THE LIQUIDATOR Mike Levin (video here) was a field artillery observer during the Battle of the Bulge. The second lieutenant’s duty was to get as close to the Germans as possible, observe their movements and radio back firing instructions.

“I used to get as far forward as I could safely, which wasn’t too safe because I was the first one the Germans would see,” he recalls. “They looked for a guy with a bar on his helmet. So I used to take some mud and cover it up, and I used to cover the binoculars, too. Because the Germans knew what the guy with the binoculars was doing.”

Levin mourns the friends he lost but prefers to focus on stories that evoke humor in the darkness of a war zone. “You are bound on occasion to think of the guys you left over there, and I do that,” he says. “When I tell war stories, and I occasionally do, I don’t like to tell stories of the dead, dying and wounded. I like to tell lots of funny stories.”

One such story occurs after the Battle of the Bulge, when Levin was directed to head toward the town of Bad Godesberg along the Rhine. There, he found a giant hotel, the Rheinhotel Dreesen.

Levin says it had been evacuated except for “an old caretaker who had a big brass ring loaded with keys.” Levin ordered his men to set up radio communications while he checked out the entire hotel with the caretaker.

“We went to the basement where there was a long corridor with a heavy oak door at the end,” he says. “I thought, that looks interesting to me. I told the old man, ‘Öffnen Sie die Tür’ (open the door). He says, ‘Ich glaube nicht, einen Schlüssel für diese Tür haben (I don’t have a key for that door).’ I didn’t believe him. I reached for my .45 and pulled it out, and said, ‘Ich habe einen Schlüssel für diese Tür bekam’ (I’ve got a key for that door). He says, ‘Nein nein nein.’ He found a key.”
Inside the room, Levin found one of the biggest wine cellars in western Germany. Hundreds of bottles had been looted from the French and stored there.

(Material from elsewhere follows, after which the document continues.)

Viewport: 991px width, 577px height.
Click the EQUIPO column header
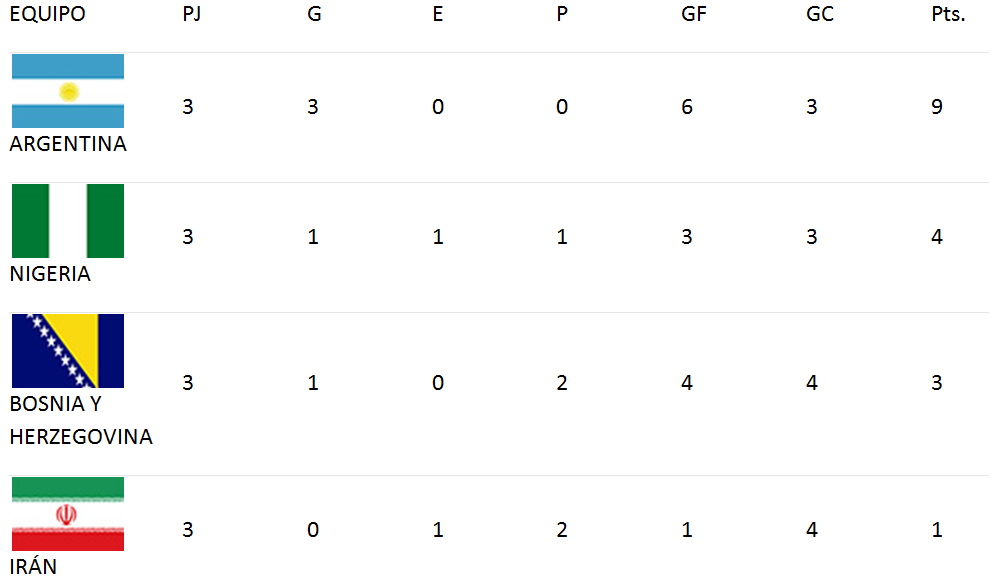[47, 14]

“There were not only wines but liquors and other stuff,” he says. “I put a few cases in my Jeep, but a Jeep can’t carry much. The halftrack carried some more cases. But I had hardly dented the stash, so I reluctantly called the division and told them to get the special service officer down here with some big trucks. They did, and they emptied out the wine cellar and distributed them throughout the 7th Armored Division.”

None of Levin’s stash made it home. “It was fantastic. I consumed the wine on the spot. It was good stuff.”

Henry Howard is a deputy director for The American Legion’s Media & Communications Division.